AIM >> Recast every line of the items below as a Markdown table with the columns No. and Line, numbering the rows in order and skipping blank lines.

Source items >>
%%

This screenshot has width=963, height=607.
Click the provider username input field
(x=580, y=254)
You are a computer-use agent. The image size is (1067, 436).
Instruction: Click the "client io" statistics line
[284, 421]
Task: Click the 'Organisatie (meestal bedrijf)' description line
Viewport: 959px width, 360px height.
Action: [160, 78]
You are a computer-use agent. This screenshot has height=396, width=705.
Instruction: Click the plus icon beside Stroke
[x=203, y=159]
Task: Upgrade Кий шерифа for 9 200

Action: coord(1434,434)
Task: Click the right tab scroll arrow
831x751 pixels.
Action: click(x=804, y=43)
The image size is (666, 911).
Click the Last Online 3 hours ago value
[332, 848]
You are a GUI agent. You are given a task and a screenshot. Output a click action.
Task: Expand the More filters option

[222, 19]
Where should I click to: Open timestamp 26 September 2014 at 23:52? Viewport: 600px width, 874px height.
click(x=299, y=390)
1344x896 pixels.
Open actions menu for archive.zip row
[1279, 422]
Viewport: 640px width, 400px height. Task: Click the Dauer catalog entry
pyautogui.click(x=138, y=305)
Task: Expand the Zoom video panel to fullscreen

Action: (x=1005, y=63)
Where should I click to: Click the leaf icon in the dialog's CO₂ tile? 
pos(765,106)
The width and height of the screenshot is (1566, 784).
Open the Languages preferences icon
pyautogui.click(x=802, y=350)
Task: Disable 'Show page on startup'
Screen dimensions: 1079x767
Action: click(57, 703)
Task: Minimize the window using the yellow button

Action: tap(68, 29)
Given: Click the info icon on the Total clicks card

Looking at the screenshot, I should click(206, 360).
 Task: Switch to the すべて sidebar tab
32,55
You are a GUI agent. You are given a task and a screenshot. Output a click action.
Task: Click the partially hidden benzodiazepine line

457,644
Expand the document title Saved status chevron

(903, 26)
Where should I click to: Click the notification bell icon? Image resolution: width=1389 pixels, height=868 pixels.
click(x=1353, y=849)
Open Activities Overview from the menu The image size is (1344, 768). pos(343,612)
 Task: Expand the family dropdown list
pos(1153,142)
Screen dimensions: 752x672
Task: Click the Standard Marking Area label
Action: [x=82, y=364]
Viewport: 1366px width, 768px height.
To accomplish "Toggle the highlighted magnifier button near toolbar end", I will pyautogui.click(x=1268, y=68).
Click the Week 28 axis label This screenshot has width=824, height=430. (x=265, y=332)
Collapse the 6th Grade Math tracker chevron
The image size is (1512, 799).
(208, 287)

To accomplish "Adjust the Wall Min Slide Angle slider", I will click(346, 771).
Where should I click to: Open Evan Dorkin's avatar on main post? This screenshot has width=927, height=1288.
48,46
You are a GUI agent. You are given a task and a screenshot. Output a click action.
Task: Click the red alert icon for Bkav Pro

%%

RESULT OF THIS TASK >>
| No. | Line |
|---|---|
| 1 | This screenshot has width=963, height=607. |
| 2 | Click the provider username input field |
| 3 | (x=580, y=254) |
| 4 | You are a computer-use agent. The image size is (1067, 436). |
| 5 | Instruction: Click the "client io" statistics line |
| 6 | [284, 421] |
| 7 | Task: Click the 'Organisatie (meestal bedrijf)' description line |
| 8 | Viewport: 959px width, 360px height. |
| 9 | Action: [160, 78] |
| 10 | You are a computer-use agent. This screenshot has height=396, width=705. |
| 11 | Instruction: Click the plus icon beside Stroke |
| 12 | [x=203, y=159] |
| 13 | Task: Upgrade Кий шерифа for 9 200 |
| 14 | Action: coord(1434,434) |
| 15 | Task: Click the right tab scroll arrow |
| 16 | 831x751 pixels. |
| 17 | Action: click(x=804, y=43) |
| 18 | The image size is (666, 911). |
| 19 | Click the Last Online 3 hours ago value |
| 20 | [332, 848] |
| 21 | You are a GUI agent. You are given a task and a screenshot. Output a click action. |
| 22 | Task: Expand the More filters option |
| 23 | [222, 19] |
| 24 | Where should I click to: Open timestamp 26 September 2014 at 23:52? Viewport: 600px width, 874px height. |
| 25 | click(x=299, y=390) |
| 26 | 1344x896 pixels. |
| 27 | Open actions menu for archive.zip row |
| 28 | [1279, 422] |
| 29 | Viewport: 640px width, 400px height. Task: Click the Dauer catalog entry |
| 30 | pyautogui.click(x=138, y=305) |
| 31 | Task: Expand the Zoom video panel to fullscreen |
| 32 | Action: (x=1005, y=63) |
| 33 | Where should I click to: Click the leaf icon in the dialog's CO₂ tile?  |
| 34 | pos(765,106) |
| 35 | The width and height of the screenshot is (1566, 784). |
| 36 | Open the Languages preferences icon |
| 37 | pyautogui.click(x=802, y=350) |
| 38 | Task: Disable 'Show page on startup' |
| 39 | Screen dimensions: 1079x767 |
| 40 | Action: click(57, 703) |
| 41 | Task: Minimize the window using the yellow button |
| 42 | Action: tap(68, 29) |
| 43 | Given: Click the info icon on the Total clicks card |
| 44 | Looking at the screenshot, I should click(206, 360). |
| 45 |  Task: Switch to the すべて sidebar tab |
| 46 | 32,55 |
| 47 | You are a GUI agent. You are given a task and a screenshot. Output a click action. |
| 48 | Task: Click the partially hidden benzodiazepine line |
| 49 | 457,644 |
| 50 | Expand the document title Saved status chevron |
| 51 | (903, 26) |
| 52 | Where should I click to: Click the notification bell icon? Image resolution: width=1389 pixels, height=868 pixels. |
| 53 | click(x=1353, y=849) |
| 54 | Open Activities Overview from the menu The image size is (1344, 768). pos(343,612) |
| 55 |  Task: Expand the family dropdown list |
| 56 | pos(1153,142) |
| 57 | Screen dimensions: 752x672 |
| 58 | Task: Click the Standard Marking Area label |
| 59 | Action: [x=82, y=364] |
| 60 | Viewport: 1366px width, 768px height. |
| 61 | To accomplish "Toggle the highlighted magnifier button near toolbar end", I will pyautogui.click(x=1268, y=68). |
| 62 | Click the Week 28 axis label This screenshot has width=824, height=430. (x=265, y=332) |
| 63 | Collapse the 6th Grade Math tracker chevron |
| 64 | The image size is (1512, 799). |
| 65 | (208, 287) |
| 66 | To accomplish "Adjust the Wall Min Slide Angle slider", I will click(346, 771). |
| 67 | Where should I click to: Open Evan Dorkin's avatar on main post? This screenshot has width=927, height=1288. |
| 68 | 48,46 |
| 69 | You are a GUI agent. You are given a task and a screenshot. Output a click action. |
| 70 | Task: Click the red alert icon for Bkav Pro |